Molecular typing methods for outbreak investigation
To understand outbreaks of disease, it is essential to know whether or not different cases are caused by the same infectious agent.
Many different typing methods are available to do this - whole-genome sequencing can be thought of as an extremely detailed kind of typing. At the simpler end are methods that identify some features of the bacterium without using any DNA sequence information. For example, Gram staining (discussed in week 1) is based on whether a specific dye, crystal violet, sticks to a bacterium, and can be used to classify bacteria into Gram-positive (e.g. S. aureus) and Gram-negative (e.g. E. coli). Serotyping classifies bacteria of the same species based on molecules on the cell surface; the E. coli strains in the outbreak we have just discussed were identified by serotyping. Antibiotic resistance profiling classifies bacteria based on the antibiotics to which they are resistant.
There are a variety of DNA-based typing techniques that do not involve whole genome sequencing. These have been used because they have been cheaper and easier than whole genome sequencing.
Variable-number tandem repeat (VNTR) typing
Bacterial genomes contain many repetitive elements. These often consist of fairly short nucleotide repeats (the example below is 53bp long) that can change in number because of errors in DNA replication. VNTR typing takes advantage of this variability. The size of these elements, rather than their sequence, is determined in each strain of the bacterium under investigation. More similar strains will have repeats with more similar lengths.
Example of a VNTR locus in M. tuberculosis (Click image to expand) The number of copies determines the fragment length, which can be distinguished by observing the banding pattern using gel electrophoresis.
Pulsed field gel electrophoresis (PFGE) typing
PFGE typing involves cutting bacterial genomic DNA into large fragments using a restriction enzyme. This is a molecular tool that cuts DNA at a specific sequence, known as a restriction site. The size of the fragments can differ between bacterial strains because changes in the genome will affect the number of restriction sites and the spaces between them. The lengths of the DNA fragments are measured by ‘pulsed-field’ gel electrophoresis. This provides a distinctive pattern of fragment sizes for each bacterial strain.
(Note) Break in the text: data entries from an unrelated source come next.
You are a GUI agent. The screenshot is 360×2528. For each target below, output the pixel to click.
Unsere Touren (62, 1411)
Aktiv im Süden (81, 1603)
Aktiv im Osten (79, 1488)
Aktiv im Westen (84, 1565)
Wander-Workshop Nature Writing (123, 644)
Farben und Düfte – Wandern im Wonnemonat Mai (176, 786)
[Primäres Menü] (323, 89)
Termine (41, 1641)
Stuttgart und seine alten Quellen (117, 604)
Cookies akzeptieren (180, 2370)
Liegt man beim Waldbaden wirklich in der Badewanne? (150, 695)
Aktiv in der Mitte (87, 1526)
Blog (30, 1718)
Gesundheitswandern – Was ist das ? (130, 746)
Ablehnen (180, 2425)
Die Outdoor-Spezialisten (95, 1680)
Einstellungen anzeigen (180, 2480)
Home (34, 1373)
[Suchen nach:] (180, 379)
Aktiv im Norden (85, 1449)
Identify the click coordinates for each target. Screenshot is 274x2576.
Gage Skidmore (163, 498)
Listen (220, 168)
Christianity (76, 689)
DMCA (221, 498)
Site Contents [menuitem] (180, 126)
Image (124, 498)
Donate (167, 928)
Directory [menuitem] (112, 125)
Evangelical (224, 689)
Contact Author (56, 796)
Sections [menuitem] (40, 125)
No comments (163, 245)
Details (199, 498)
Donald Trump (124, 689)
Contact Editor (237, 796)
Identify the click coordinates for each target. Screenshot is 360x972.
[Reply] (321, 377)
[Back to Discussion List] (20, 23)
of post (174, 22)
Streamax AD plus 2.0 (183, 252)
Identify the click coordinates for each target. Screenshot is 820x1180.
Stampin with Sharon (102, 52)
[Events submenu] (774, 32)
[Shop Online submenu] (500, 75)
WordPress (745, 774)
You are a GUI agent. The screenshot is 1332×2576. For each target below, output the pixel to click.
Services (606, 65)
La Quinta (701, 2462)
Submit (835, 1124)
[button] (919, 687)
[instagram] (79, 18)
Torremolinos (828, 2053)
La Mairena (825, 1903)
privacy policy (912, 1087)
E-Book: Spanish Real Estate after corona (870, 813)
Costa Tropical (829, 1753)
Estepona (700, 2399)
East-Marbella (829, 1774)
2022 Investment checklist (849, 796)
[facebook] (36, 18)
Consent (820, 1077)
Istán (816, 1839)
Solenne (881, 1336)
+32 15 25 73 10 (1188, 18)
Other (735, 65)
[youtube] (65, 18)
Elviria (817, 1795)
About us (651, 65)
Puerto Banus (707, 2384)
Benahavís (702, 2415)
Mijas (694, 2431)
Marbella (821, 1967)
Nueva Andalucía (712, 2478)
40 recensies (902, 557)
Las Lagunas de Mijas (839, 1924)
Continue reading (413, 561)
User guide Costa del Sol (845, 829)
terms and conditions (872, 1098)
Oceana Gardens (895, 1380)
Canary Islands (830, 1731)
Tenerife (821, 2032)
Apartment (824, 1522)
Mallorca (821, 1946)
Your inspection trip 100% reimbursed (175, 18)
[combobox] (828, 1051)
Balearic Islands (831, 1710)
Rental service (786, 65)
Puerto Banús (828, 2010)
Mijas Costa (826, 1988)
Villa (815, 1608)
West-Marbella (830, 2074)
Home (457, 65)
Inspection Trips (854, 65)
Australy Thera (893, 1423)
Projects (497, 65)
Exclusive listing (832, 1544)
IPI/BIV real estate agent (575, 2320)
Multi-locus sequence typing (MLST)
MLST involves sequencing regions of 400-500bp from multiple (usually seven) genes. These are usually essential genes, present in all strains. Each unique sequence for each gene is assigned an arbitrary number, and is combined to generate a code called a sequence type (ST). One of the main advantages of MLST is that it is highly reproducible and nucleotide sequences are easily comparable between laboratories. Large databases of ST profiles for different species are available (https://pubmlst.org/).
Whole genome sequencing
Whole genome sequencing is rapidly becoming cheap enough to be used as a routine typing tool. Instead of using specific parts of the genome, the entire genome can be used to distinguish strains. This is primarily done by identifying single nucleotide differences between each strain and the assembled genome of a reference strain (resequencing). This provides much greater resolution to distinguish closely related strains and picks up differences that would be missed by VNTR, PFGE or MLST typing. In the next video we will be talking to Julian Parkhill who will tell us more about the advantages of whole genome sequencing for transmission tracking.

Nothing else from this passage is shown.